Attention pour les produits proches de leur DLC qui ont été congelés… Ils doivent être consommés rapidement après leur décongélation, le froid ne mettant pas les compteur à zéro !

Adopter une bonne cuisson

Respecter scrupuleusement les règles de stérilisation pour les bocaux maison.
Pour les personnes les plus fragiles : femmes enceintes, jeunes enfants, personnes âgées ou malades, choisir de préférence une cuisson à cœur -pour les viandes, blanchir les légumes (en les plongeant quelques instants dans l’eau bouillante)
Respecter la chaîne du chaud : pour un ragoût qui mijote, choisir une température supérieure à 63°C qui bloquera la multiplication de certains pathogènes.

Pour en savoir plus, vous pouvez consulter cet article du site futura-sciences : Comment éviter les intoxications alimentaires ?.

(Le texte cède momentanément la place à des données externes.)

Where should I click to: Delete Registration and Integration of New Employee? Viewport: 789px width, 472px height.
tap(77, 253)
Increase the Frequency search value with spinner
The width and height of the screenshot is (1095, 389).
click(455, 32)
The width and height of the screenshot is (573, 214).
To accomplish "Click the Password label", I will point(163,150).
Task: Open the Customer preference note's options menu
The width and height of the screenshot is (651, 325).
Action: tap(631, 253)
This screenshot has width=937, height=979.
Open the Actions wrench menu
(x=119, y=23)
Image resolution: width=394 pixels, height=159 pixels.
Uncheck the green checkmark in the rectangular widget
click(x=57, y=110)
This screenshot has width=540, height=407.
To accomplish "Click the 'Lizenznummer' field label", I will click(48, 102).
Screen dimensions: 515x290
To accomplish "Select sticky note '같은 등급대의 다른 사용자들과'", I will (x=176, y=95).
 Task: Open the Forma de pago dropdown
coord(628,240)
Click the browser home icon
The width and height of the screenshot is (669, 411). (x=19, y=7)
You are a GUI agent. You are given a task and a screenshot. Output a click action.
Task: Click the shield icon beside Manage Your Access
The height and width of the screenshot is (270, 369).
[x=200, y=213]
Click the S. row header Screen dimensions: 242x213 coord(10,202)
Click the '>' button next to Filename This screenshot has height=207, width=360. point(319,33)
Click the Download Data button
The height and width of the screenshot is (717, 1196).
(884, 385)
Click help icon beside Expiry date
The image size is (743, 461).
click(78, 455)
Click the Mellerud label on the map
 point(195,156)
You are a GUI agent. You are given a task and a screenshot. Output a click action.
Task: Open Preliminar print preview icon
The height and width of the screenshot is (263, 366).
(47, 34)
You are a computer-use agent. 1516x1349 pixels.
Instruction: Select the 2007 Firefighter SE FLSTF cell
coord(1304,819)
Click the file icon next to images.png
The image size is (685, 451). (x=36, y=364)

Enfin si cet article vous a rendu hypocondriaque, vous pouvez également consulter les alertes sanitaires du Ministère de l’agriculture et de l’alimentation !
Mais l’application des règles précitées vous permettra de minimiser les risques et de goûter aux plaisirs des préparations maisons.

Quelques livres de recettes pour finir :

Petits bocaux maison, Artémis, 2010.
Les meilleurs bocaux de saison, Olivier Straehli, Minerva, 2009.
Conserves et condiments, Edition Atlas, 2010.
Déshydrater les aliments : techniques et recettes, Catherine Moreau, Alternatives, 2011.